Video helps pinpoint bombing suspect

Investigators have been poring over millions of photographic and video images such as this photo taken as one of two explosions ripped into crowds at this week's Boston Marathon. Photo / AP
Investigators have been poring over millions of photographic and video images such as this photo taken as one of two explosions ripped into crowds at this week's Boston Marathon. Photo / AP

Investigators in the Boston Marathon bombing have spotted one or two potential suspects on video, while President Barack Obama paid a visit under heavy security to offer words of reassurance to the city and a warning to those responsible for the attack: "We will find you."

Mountains of marathon footage yielded a possible breakthrough as investigators zeroed in on a man seen on department store surveillance video dropping off a bag near the finish line and then walking away, City Council President Stephen Murphy said.

In Washington, Homeland Security Secretary Janet Napolitano said the FBI wants to speak with individuals seen in at least one video from the race, but she said she isn't calling them suspects in the twin bombings that killed three people and wounded more than 170. She gave no details on what the video shows.

At an interfaith service honouring the victims, the president sought to inspire a stricken city and comfort an unnerved nation, declaring that Boston "will run again".

"We may be momentarily knocked off our feet," Obama said at the Roman Catholic Cathedral of the Holy Cross. "But we'll pick ourselves up. We'll keep going. We will finish the race."

The crowd applauded as Obama warned those who carried out the attack: "Yes, we will find you. And, yes, you will face justice."

There was a heavy police presence around the cathedral as residents lined up before dawn, hoping to get one of the roughly 2000 seats inside. By 9am, they were being turned away.

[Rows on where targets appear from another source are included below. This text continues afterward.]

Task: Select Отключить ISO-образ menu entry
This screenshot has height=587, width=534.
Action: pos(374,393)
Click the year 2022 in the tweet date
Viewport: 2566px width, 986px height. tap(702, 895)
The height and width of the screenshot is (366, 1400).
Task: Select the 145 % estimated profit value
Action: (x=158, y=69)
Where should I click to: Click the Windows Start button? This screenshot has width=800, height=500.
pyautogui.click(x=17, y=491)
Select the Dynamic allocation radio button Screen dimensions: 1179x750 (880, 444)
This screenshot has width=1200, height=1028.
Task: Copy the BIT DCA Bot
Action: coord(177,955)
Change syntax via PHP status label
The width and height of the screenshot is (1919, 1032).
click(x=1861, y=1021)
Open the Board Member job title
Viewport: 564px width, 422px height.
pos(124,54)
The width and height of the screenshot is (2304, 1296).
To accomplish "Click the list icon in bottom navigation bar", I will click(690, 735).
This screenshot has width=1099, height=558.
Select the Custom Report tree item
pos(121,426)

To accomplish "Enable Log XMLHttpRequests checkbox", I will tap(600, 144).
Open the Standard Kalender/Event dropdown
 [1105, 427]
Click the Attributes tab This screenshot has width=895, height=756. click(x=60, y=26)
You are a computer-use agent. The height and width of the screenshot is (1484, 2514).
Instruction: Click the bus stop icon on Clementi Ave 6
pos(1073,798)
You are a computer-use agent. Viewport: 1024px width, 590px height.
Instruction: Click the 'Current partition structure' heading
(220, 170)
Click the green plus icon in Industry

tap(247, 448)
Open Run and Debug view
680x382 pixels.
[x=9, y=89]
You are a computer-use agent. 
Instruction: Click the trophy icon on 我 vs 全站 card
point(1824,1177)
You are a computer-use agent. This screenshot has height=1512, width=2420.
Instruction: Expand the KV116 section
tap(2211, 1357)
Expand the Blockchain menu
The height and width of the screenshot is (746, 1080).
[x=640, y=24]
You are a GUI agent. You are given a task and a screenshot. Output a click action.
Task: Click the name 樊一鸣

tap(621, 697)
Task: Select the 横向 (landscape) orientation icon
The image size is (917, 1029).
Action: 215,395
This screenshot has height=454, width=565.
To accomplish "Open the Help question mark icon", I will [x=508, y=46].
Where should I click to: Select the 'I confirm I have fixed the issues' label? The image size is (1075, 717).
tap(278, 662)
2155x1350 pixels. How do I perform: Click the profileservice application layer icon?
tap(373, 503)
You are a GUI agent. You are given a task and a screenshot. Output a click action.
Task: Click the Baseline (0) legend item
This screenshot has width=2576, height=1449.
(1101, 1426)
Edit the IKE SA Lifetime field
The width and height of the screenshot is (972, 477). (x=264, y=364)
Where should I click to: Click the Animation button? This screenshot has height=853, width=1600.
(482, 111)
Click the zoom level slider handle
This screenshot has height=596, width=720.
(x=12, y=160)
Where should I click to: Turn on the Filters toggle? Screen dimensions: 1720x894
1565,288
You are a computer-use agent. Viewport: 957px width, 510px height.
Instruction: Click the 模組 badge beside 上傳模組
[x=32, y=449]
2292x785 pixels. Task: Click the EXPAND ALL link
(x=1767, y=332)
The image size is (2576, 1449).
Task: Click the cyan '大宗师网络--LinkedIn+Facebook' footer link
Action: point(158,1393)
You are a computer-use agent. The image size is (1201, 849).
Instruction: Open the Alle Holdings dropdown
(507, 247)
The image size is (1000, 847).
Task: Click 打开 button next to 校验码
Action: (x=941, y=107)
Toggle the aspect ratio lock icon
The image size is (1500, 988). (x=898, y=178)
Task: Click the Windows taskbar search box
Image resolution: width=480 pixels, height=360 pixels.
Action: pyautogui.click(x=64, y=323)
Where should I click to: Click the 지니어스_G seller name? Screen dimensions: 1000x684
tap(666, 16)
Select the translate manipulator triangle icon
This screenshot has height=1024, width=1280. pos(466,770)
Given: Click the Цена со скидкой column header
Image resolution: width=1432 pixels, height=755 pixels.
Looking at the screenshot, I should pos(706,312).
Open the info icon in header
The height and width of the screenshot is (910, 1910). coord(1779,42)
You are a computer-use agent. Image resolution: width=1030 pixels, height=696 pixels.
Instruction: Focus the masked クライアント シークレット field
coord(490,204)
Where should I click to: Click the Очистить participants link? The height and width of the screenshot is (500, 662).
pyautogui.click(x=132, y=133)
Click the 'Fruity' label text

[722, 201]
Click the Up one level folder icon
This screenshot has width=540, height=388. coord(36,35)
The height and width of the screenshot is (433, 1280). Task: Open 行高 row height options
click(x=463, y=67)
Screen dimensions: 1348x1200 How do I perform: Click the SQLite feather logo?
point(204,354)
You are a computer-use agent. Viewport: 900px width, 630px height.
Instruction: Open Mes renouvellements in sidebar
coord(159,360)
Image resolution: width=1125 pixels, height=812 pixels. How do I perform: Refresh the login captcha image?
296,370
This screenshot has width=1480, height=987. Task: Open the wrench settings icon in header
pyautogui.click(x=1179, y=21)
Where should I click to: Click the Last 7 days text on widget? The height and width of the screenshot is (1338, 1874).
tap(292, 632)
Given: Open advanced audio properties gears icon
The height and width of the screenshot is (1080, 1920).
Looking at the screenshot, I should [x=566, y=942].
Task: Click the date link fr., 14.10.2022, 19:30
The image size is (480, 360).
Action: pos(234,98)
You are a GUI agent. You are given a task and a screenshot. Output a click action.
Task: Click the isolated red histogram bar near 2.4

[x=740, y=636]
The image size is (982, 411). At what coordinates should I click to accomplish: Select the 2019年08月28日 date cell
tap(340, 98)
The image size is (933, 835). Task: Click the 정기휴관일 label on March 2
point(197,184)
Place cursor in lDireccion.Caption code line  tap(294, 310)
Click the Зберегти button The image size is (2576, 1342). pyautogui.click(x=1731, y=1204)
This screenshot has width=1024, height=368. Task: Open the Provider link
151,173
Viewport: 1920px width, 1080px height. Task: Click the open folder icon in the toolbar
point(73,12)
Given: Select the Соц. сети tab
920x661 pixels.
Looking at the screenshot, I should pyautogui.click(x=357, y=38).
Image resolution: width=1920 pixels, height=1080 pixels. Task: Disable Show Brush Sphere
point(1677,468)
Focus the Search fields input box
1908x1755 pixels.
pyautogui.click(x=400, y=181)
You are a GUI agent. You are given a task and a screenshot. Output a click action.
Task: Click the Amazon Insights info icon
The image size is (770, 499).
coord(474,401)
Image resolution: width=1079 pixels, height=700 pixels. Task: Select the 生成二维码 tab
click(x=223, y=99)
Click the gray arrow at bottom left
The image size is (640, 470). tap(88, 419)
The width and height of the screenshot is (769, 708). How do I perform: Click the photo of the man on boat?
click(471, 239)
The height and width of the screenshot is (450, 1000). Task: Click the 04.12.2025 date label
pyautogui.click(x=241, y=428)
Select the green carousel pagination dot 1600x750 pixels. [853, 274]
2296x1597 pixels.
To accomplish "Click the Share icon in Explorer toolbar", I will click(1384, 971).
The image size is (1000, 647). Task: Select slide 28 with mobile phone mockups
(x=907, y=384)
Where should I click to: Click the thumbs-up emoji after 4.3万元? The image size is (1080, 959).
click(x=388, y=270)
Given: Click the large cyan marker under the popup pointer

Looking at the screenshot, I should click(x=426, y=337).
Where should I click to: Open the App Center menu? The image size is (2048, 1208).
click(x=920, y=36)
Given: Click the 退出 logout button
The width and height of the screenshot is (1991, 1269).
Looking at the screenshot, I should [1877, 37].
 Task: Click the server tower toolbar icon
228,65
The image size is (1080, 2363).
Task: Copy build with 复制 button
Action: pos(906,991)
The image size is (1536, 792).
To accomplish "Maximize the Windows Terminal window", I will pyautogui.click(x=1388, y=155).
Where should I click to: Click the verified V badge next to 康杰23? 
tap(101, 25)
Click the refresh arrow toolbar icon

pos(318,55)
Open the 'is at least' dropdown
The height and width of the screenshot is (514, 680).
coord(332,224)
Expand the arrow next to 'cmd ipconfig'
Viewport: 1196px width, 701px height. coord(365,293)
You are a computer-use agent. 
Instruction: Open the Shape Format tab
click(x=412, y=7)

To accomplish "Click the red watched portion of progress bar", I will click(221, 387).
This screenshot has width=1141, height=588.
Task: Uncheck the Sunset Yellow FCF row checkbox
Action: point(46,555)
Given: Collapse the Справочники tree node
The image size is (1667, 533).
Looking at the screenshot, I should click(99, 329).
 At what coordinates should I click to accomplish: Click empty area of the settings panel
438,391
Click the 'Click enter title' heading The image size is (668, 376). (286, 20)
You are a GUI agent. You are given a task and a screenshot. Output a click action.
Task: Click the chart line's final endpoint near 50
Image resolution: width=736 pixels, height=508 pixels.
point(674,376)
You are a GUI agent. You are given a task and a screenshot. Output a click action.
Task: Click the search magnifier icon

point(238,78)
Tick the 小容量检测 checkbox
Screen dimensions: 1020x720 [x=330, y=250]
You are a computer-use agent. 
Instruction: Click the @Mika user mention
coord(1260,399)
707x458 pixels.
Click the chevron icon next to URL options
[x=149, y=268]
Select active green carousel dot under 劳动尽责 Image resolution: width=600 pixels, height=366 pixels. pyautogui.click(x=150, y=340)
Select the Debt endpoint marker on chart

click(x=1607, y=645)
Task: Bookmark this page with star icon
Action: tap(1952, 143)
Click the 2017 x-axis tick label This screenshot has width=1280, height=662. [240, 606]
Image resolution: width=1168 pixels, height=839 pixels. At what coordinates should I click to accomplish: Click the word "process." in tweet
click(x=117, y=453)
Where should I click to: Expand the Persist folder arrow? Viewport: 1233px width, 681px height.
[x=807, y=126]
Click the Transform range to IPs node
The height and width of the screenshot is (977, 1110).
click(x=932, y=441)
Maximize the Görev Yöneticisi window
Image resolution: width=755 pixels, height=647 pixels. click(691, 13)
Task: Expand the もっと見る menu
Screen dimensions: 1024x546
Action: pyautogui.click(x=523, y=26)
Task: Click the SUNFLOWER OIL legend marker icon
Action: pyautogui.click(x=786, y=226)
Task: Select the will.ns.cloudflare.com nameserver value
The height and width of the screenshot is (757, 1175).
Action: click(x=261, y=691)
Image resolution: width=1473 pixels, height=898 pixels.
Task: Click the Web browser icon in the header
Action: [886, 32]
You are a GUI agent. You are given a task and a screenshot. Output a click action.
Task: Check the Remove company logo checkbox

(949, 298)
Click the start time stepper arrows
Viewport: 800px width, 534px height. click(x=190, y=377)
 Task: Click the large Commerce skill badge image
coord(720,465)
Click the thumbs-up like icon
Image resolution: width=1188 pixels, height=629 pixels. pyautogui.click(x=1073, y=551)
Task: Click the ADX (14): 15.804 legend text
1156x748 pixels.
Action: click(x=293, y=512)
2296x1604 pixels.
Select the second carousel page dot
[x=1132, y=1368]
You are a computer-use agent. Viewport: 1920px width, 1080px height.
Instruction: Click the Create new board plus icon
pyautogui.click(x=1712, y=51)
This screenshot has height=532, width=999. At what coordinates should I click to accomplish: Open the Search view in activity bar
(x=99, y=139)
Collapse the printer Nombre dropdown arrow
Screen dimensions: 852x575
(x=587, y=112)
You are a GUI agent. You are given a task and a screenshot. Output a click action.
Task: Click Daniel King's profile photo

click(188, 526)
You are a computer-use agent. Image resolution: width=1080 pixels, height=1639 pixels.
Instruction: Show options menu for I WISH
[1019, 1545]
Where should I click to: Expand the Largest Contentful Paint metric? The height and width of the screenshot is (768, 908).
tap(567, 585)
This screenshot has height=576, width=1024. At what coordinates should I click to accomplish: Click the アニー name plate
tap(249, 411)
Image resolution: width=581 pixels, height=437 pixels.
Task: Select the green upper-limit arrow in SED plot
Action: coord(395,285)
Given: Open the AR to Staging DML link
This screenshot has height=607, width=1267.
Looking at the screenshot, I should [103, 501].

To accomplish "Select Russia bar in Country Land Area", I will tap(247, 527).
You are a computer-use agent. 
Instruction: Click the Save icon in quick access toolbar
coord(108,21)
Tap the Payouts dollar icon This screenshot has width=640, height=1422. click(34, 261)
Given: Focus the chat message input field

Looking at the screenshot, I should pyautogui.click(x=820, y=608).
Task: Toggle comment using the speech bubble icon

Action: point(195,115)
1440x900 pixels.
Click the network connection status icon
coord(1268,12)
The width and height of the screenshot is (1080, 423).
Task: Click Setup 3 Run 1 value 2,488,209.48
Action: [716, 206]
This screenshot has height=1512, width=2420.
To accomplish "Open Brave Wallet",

Among the hundreds in line was 18-year-old Eli Philips. The college student was a marathon volunteer and was wearing his volunteer jacket. He said he was still shocked that "something that was euphoric went so bad".

Ricky Hall of Cambridge showed up at 8am but was turned away from the line to get inside that was already stretching down at least two city blocks.

"I came to pay my respects to the victims," he said. He said he was also angry that someone would desecrate the marathon, and he urged maximum punishment for the perpetrators.

Massachusetts Governor Deval Patrick said he shared the frustration that those responsible were still at large, but he said solving the case will not "happen by magic".

"It's going to happen by doing the careful work that must be done in a thorough investigation," Patrick said. "That means going through the couple of blocks at the blast scene square inch by square inch and picking up pieces of evidence and following those trails, and that's going to take some time."

The bombs were crudely fashioned from ordinary kitchen pressure cookers packed with explosives, nails and ball bearings, investigators and others close to the case said.

Investigators suspect the devices were then hidden in black duffel bags and left on the ground.

As a result, they were looking for images of someone lugging a dark, heavy bag.

Investigators had appealed to the public to provide videos and photographs from the race finish line.

One department store video "has confirmed that a suspect is seen dropping a bag near the point of the second explosion and heading off," Murphy said. He said he was briefed by Boston police.

Separately, a law enforcement official confirmed only that investigators had an image of a potential suspect whose name was not known to them and who had not been questioned.

Several media outlets reported that a suspect had been identified from surveillance video taken at a Lord & Taylor department store between the sites of the bomb blasts.

Seven bombing victims remained in critical condition.

Dr Peter Burke, chief of trauma surgery at Boston Medical Center, said that one of the youngest victims, a five-year-old boy, is getting better and "is going to be okay". A blast can often compress a child's chest, bruising the lungs and heart, he said, adding he is pleased with the boy's progress.

Dozens of victims have been released from hospitals, and officials at three hospitals that treated some of the most seriously injured said they expected all their remaining patients to survive.

The blasts killed eight-year-old Martin Richard of Boston, 29-year-old Krystle Campbell of Medford, and Lu Lingzi, a Boston University graduate student from China.